PROVIDED PASSAGE:
┏━━
I had a rescued doxie (she was used as a breeder and never left her kennel - no social skills etc.) that slept under the covers at my feet. We were sound asleep when I heard her yelp. She had crawled up to my head, yelped in my face and died, her head across my face. It was her heart. 

I had an old aussie who went out to go potty, laid down in the yard and passed. 

I had an old barn cat who crawled into the bed of my truck during the night and passed. It was as if she was worried she wouldn't be found. 

I think it is a personal thing for each animal. I think some animals take their job as a family member very seriously and will fight death, even if it's for the best. I think that is when we have to help them over the bridge.


----------



## msvette2u (Mar 20, 2006)

Most the dogs here have aged and gotten ill, and because we're so 'in tune' we saw symptoms and let them go @ the clinic. 
I do think people tend to wait too long, often, and prolong a dog's suffering inadvertently, and I understand this, as humans we do not want to let them go.
But a dog psychic told me a while back...and I still think of this...dogs do not fear death like we do.
They see death as a transition into the next life. 
And that's stuck with me this whole time. 
It's human nature to fear the unknown, dogs live in the moment, and don't fear the future.


----------



## lkellen (Dec 4, 2012)

Magwart said:


> When our old girl died this past April, we brought her home for her final night. She stayed close to us all night, next to the bed, in the same place she always slept. We heard her breathing change around 4 AM, and my husband lay with her and held her in his arms. She nuzzled into him as he whispered to her. Each member of our family, including the canine members, thanked her for the gift of her friendship. Then she took her last breath and left us. She was surrounded by love as she left this world.





RebelGSD said:


> I have the opposite experience. I had two fosters die natural death. One had congestive heart failure, the other was thrown out of a car and probably developed a blood clot. They both waited for me to come home from work and passed away minutes within me stopping by to take care of them. They waited for me...





KatsMuse said:


> I've never heard of it but, I imagine it is possible?
> I've owned several dogs and never had one go off by themselves to die.
> 
> Every dog I've ever owned took their last breath in my arms.
> ...





Kyleigh said:


> I've heard of it, more with wild animals, than with pets.
> 
> With the exception of two, I've had all my pets die in my arms at the vet.
> The other two were a ferret and a cat who waited until I got home, and then died in my arms on the way to the vet. Both passings were very quick and "appeared" painless. Neither of them had "appeared" to be ill before. Very active and up and running that morning when I'd left for work.





Lilie said:


> I think it depends on how the dog dies. If the dog passes peacefully, it'll seek the love of it's family because that is what it has known.
> 
> If the dog has a sudden onset of something, like a heart attack, it might wander off away from it's family due to it's confusion caused by the illness.
> 
> ...





msvette2u said:


> Most the dogs here have aged and gotten ill, and because we're so 'in tune' we saw symptoms and let them go @ the clinic.
> I do think people tend to wait too long, often, and prolong a dog's suffering inadvertently, and I understand this, as humans we do not want to let them go.
> But a dog psychic told me a while back...and I still think of this...dogs do not fear death like we do.
> They see death as a transition into the next life.
> ...
┗━━
GIVEN RECORDS:
┏━━
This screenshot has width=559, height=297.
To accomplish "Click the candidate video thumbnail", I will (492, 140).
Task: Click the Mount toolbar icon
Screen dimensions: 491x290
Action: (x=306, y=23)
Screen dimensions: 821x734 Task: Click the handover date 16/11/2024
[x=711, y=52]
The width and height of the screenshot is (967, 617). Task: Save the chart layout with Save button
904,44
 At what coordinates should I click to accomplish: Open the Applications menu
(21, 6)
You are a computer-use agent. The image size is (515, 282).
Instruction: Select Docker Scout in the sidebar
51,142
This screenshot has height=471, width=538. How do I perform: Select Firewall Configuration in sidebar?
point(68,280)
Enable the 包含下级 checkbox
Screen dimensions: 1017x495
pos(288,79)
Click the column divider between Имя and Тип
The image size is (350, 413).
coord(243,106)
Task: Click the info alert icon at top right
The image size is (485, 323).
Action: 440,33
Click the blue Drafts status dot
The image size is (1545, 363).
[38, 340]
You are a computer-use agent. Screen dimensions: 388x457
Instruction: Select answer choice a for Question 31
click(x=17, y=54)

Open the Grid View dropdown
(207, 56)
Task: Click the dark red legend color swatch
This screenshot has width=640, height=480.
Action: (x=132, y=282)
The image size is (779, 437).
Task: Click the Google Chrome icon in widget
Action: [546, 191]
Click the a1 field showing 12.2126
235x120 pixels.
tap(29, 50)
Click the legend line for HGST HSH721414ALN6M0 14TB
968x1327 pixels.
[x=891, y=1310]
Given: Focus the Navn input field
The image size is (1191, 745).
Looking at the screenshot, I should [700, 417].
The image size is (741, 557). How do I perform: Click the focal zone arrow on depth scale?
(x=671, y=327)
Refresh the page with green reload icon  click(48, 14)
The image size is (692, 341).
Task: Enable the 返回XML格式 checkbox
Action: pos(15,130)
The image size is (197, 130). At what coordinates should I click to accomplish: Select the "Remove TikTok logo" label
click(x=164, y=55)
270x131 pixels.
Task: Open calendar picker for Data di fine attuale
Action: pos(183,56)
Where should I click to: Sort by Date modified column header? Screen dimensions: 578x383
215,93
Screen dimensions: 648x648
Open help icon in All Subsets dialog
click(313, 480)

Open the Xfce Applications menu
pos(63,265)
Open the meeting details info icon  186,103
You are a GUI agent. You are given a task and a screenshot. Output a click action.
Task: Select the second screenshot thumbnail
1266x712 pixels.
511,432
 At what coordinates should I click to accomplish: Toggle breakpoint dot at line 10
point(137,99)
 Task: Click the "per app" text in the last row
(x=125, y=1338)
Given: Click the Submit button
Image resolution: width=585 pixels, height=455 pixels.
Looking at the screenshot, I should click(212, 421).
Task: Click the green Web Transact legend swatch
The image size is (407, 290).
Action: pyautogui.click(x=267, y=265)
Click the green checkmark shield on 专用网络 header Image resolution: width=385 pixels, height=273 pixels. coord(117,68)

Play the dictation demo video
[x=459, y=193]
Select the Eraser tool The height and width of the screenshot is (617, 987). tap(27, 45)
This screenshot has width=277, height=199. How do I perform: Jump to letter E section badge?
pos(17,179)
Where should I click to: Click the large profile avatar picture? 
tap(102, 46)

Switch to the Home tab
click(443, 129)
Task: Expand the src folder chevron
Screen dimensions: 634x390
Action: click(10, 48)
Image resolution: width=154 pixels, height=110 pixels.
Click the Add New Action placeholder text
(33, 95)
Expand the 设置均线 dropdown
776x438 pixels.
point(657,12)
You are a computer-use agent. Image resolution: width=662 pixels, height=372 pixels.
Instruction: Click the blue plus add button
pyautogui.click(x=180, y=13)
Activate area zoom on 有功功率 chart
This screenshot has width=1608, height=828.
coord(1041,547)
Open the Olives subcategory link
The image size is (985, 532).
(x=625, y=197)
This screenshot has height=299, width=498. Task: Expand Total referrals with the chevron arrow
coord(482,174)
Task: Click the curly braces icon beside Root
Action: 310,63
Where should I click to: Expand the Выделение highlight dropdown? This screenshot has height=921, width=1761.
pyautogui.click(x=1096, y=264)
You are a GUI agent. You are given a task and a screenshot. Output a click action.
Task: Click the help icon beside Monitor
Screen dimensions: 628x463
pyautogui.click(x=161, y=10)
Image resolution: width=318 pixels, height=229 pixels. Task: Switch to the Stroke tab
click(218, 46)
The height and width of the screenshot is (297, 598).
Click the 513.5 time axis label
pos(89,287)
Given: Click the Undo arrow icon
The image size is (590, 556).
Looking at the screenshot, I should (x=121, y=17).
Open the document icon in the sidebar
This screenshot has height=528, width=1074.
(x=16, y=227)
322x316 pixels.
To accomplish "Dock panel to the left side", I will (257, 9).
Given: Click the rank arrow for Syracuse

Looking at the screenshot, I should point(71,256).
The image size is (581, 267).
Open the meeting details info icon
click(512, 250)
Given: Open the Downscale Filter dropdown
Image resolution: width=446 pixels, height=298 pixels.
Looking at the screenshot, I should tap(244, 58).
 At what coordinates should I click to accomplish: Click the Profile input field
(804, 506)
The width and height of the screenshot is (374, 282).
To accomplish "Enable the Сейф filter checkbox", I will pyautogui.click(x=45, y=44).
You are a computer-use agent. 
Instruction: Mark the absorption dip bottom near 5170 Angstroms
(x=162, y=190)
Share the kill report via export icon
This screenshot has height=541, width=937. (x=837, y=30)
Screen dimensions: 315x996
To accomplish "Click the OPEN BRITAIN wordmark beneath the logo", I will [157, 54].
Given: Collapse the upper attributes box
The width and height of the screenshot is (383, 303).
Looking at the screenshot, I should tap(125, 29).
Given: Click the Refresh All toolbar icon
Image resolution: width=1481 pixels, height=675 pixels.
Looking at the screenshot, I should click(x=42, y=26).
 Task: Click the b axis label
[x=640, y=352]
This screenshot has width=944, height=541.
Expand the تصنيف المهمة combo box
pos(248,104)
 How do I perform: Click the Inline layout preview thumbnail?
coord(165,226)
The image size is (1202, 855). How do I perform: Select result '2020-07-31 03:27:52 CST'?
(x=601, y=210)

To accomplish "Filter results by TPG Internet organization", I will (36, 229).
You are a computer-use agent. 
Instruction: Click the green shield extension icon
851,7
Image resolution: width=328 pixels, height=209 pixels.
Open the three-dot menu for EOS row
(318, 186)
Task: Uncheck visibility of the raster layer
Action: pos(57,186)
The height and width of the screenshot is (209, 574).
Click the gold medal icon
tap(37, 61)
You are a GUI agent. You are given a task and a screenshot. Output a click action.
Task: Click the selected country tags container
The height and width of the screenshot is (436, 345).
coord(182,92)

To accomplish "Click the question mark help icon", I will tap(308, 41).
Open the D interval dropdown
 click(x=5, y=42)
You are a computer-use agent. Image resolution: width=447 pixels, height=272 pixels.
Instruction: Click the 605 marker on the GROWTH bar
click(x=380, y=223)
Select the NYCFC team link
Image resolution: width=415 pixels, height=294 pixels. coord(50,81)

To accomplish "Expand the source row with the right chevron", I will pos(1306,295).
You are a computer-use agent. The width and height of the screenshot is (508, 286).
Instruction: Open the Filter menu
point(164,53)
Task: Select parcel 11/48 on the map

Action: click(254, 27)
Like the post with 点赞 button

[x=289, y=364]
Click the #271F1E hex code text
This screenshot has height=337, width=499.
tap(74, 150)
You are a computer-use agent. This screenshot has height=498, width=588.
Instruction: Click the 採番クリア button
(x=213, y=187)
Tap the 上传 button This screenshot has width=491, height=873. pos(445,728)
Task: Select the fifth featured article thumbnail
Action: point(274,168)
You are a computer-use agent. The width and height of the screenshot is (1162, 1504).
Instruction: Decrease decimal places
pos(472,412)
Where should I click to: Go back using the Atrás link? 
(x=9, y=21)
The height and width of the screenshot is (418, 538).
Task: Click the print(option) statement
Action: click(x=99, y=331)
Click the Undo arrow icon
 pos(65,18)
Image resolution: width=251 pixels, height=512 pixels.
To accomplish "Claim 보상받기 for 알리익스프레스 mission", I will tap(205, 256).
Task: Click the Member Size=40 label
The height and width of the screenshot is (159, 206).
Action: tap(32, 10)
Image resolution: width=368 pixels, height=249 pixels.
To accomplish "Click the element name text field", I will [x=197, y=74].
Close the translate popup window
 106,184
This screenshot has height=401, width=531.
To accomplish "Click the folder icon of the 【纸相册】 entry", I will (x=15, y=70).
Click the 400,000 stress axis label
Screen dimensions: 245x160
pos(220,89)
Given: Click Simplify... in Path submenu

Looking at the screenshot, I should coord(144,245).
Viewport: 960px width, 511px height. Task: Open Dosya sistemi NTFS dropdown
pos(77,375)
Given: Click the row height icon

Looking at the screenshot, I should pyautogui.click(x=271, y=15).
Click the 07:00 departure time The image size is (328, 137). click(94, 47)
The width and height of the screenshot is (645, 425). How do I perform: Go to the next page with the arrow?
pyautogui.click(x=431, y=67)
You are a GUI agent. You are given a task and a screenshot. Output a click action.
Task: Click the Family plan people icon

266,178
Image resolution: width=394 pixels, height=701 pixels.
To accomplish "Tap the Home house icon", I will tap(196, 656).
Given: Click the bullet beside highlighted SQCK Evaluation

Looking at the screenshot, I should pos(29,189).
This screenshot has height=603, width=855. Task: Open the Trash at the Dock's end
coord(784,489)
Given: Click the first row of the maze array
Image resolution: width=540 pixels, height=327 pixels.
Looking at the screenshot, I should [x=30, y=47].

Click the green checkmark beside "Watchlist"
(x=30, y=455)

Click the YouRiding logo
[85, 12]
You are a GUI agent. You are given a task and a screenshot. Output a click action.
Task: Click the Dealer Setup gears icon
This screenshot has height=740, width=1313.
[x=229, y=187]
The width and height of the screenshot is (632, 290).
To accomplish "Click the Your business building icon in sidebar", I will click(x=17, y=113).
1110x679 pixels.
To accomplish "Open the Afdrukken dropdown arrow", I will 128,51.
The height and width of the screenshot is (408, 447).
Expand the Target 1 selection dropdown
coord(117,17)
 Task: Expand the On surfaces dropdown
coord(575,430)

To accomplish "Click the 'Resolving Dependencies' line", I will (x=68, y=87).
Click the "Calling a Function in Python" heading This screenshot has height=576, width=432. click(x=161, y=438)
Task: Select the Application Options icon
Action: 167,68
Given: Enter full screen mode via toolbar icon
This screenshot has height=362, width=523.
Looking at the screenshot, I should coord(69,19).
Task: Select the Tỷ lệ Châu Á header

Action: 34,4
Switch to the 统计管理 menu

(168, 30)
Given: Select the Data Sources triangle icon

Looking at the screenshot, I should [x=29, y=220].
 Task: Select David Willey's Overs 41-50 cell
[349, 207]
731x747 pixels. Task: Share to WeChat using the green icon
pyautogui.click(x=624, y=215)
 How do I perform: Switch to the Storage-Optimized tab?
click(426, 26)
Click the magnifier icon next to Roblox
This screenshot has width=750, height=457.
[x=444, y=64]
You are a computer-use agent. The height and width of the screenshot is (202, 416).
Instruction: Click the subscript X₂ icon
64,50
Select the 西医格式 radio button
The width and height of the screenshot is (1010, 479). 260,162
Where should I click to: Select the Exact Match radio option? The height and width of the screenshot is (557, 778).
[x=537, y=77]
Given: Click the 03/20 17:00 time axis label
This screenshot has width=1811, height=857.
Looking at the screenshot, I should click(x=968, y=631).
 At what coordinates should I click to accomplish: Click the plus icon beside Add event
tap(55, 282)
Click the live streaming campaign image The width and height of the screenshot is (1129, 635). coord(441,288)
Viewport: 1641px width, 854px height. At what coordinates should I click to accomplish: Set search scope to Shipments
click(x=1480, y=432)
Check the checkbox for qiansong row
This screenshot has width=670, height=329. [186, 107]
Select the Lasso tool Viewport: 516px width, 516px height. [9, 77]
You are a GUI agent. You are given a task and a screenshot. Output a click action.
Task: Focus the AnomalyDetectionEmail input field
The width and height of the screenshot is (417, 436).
┗━━
REQUIRED ACTIONS:
1) In the forum thread about how pets die, where did the old barn cat go before it passed?
2) Continue the forum thread about how pets die, picking up right after its final line.
The records come from a different source than the text.

SOLVED TASKS:
1) It crawled into the bed of the poster's truck during the night.

2)
Those are sweet stories. I hope when the time comes, Remy can pass peacefully, and know she was loved very much! Thankfully, we've got a LOONNNGG life ahead of us 


Tinker is the only dog I've had that has died. So, I was just curious to see if what happened to her was "normal."


----------



## readaboutdogs (Jul 8, 2001)

We had a little poodle when I was growing up that she had died in the nite under my moms bed, that's where she slept most of the time so maybe not really going off by herself.


----------



## wolfy dog (Aug 1, 2012)

This is the story from a dog I knew from my teens. He was a farm dog where I had boarded my horse. The farm was located next to a highway. The dog never, ever in his whole life came close to the road. At 15 years old he got sick, wandered onto the road and was killed by a car. I don't know why he did that; it always has been a mystery.


----------



## Daisy (Jan 4, 2009)

A cat did that. My cats never go outside. The first cat I owned as an adult somehow got out of the house and we never saw her again. She was old and declining. To this day, I think she snuck out to die. 

With the dogs, one (old) died at home during the night, stretched out between my husband and I. Another, I put to sleep. He got sick suddenly and the vet couldn't fix him, and he had been basically unresponsive for 2 says, but when I went to the vet to be with him as they put him to sleep, he raised his his head to me. He was at least 10, which the vet said was ancient for a collie.


----------



## LoveSea (Aug 21, 2011)

our dog got sick so fast. easter weekend we were all saying how young our 10& 1/2 year old dog was & that week he got sick out of nowhere. cancer of the spleen & nothing we could do. we were devastated. out of nowhere. we did not know when he would go. we agreed we would not let him suffer though. a few weeks later in the middle of the night he had an awful night. he ran around falling & bumping into things, terrified. he could hardly walk. we stayed up with him comforting him all night. we knew then that he had to be put down. my kids were completely devastated. the next day he was just ready to go. not himself. no tail wag, which for him was unusual. 

since he loved us so much & was especially close to our kids, we made the choice to all be with him when he went. at one point in the vet, when they were getting him ready with the IV, i had the kids leave the room, because that part was hard. well, rocky sprung back into life as if nothing was wrong - he needed those kids in his sight. he tried to open the door with his nose. i was tempted to take him home right then - he seemed all right. but the truth was, he was suffering & would have had a worst night if we did not make that choice. the kids came back in & we surrounded him with love & petting as the vet administered the medicine to put him down. i cannot explain the sadness we felt as we watched him slowly lay his head down and take his last breath. we all cried, but had to be there. i do know that he would not have wanted to be alone without all of us surrounding him. i will never forget that & it still brings me to tears thinking about it. my kids were 10 & 13 at the time. i gave them the choice whether to be there or not. they were very sad but wanted to be there. he was a kids dog & it meant a lot to him to have them there.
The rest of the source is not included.